Compute the FDRs mat_fdr for the observed Fisher's test p-values. Also output the dissimilarity matrix mat_dist based on pairwise Fisher's test p-values.

res4 <- fdr_fisherPV(true_fisherPV, sim_fisherPV, cell_names, lm_max = 0.001, graphic = TRUE)
mat_fdr <- res4$mat_fdr
mat_dist <- res4$mat_dist

(11) Identify the clone in the hierarchical clustering tree

This procedure identify the hard and soft clones and display the hierarchical tree. The clones node information can be output from hc_clone$softclones.

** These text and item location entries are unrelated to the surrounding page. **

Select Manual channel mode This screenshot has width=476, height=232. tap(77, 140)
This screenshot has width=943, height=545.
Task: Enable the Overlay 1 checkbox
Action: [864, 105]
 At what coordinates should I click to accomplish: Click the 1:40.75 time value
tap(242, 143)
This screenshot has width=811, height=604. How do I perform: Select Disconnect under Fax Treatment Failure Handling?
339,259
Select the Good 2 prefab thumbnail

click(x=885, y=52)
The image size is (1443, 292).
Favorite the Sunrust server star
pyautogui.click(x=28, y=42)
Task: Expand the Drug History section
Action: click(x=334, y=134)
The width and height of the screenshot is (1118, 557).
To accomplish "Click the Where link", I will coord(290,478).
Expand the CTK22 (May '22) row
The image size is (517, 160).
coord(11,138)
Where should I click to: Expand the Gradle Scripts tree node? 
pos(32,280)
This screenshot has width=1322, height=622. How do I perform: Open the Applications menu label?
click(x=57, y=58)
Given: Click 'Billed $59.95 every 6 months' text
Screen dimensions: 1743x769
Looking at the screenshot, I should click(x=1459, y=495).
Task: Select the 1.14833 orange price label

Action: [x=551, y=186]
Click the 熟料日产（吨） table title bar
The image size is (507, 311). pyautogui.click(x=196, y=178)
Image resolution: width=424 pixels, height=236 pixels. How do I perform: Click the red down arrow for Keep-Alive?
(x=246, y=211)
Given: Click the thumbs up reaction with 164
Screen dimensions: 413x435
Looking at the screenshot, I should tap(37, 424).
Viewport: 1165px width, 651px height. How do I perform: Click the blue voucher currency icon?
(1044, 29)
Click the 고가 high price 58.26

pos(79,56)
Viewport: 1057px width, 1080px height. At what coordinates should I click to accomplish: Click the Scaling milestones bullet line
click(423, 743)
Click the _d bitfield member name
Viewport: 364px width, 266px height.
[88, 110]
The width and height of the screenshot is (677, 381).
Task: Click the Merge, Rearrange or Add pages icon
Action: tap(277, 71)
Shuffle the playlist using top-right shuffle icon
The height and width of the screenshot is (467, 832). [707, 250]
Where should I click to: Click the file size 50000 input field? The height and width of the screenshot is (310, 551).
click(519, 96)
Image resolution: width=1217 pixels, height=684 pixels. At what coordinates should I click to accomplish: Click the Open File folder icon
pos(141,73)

hc <- hclust_tree(pinmat, mat_fdr, mat_dist, hc_method = "average")
hc_clone <- find_clone(hc, fdr_thresh = -2, share_min = 0.85, n_share = 3, bymax = TRUE, 
                       climb_from_size = 2, climb_to_share = 3, graphic = TRUE)

(12) Identify the subclones.

sub_hc_clone <- find_subclone(hc_clone, pinmat, pins, min_node_size = 6, sim_round = 500, 
lm_max = 0.001, hc_method = "average",base_share = 3, fdr_thresh = -2, share_min = 0.90, 
bymax = TRUE, climb_from_size = 2, climb_to_share = 3, graphic = TRUE)

(13) Generate the output files for visualization using Viewer.

Create an output directory /filepath/viewerInput for the output files. The directory will also be the input directory for the viewer.

output_viewer(output_file_dir = "/filepath/viewerInput", seg.quantal, ratio.quantal, pins, 
pinmat, mat_dist, hc_clone, sub_hc_clone, subcloneTooBig = 0.8, smear = 1, study="GL9.2")

More Information

Details for arguments and functions can be found by typing e.g. help(package="SCclust"), ?fdr_fisherPV.